Aim of the task: Reproduce every row below word for word, omitting the pictures from your reply.

........

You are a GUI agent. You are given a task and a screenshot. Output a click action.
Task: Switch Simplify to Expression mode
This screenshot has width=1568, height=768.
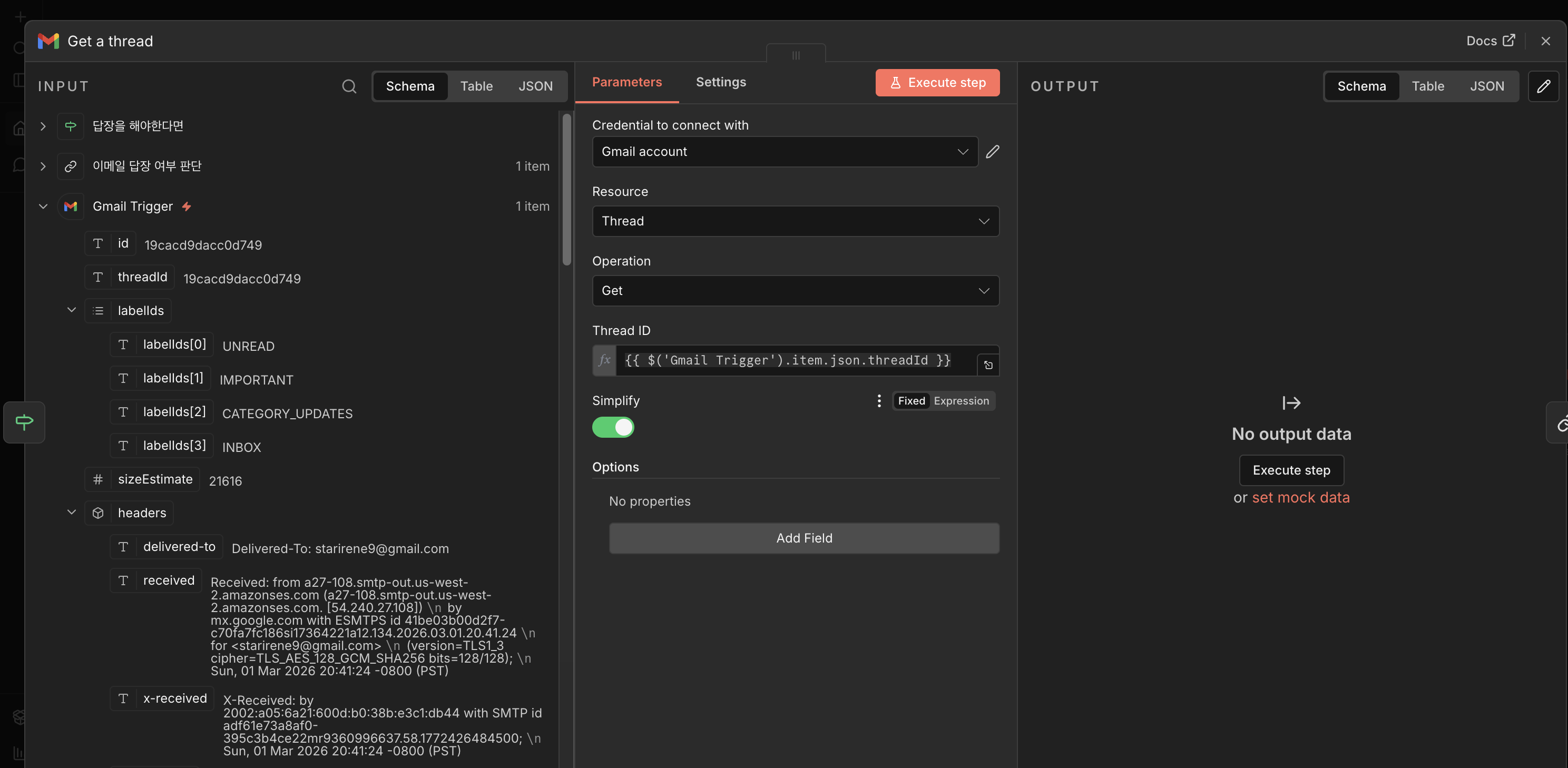coord(961,400)
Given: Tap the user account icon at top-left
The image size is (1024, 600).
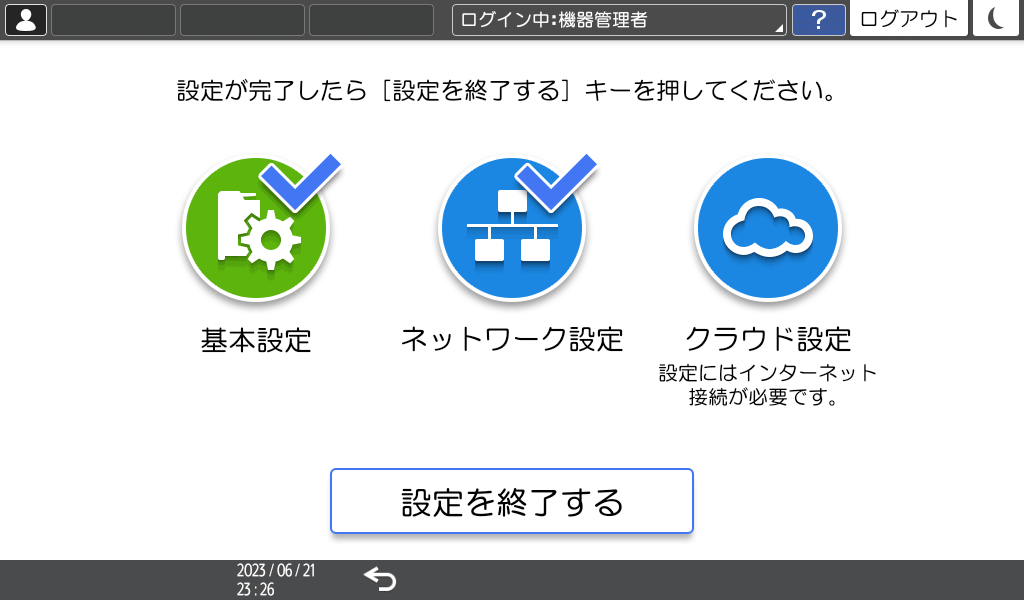Looking at the screenshot, I should coord(25,19).
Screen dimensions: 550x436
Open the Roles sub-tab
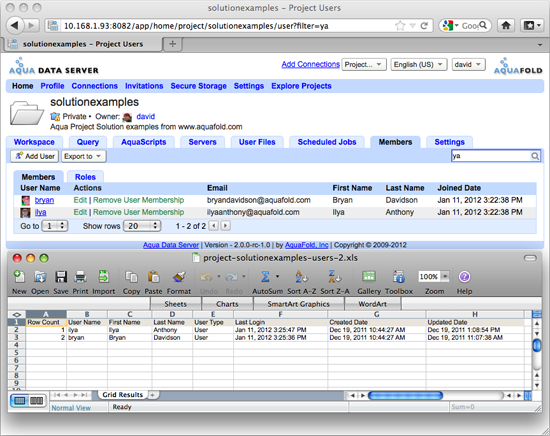click(x=85, y=177)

........

Result:
You are a GUI agent. You are given a task and a screenshot. Output a click action.
Task: Switch Simplify to Expression mode
This screenshot has width=1568, height=768.
coord(961,400)
Given: Tap the user account icon at top-left
The image size is (1024, 600).
Looking at the screenshot, I should coord(25,19).
Screen dimensions: 550x436
Open the Roles sub-tab
click(x=85, y=177)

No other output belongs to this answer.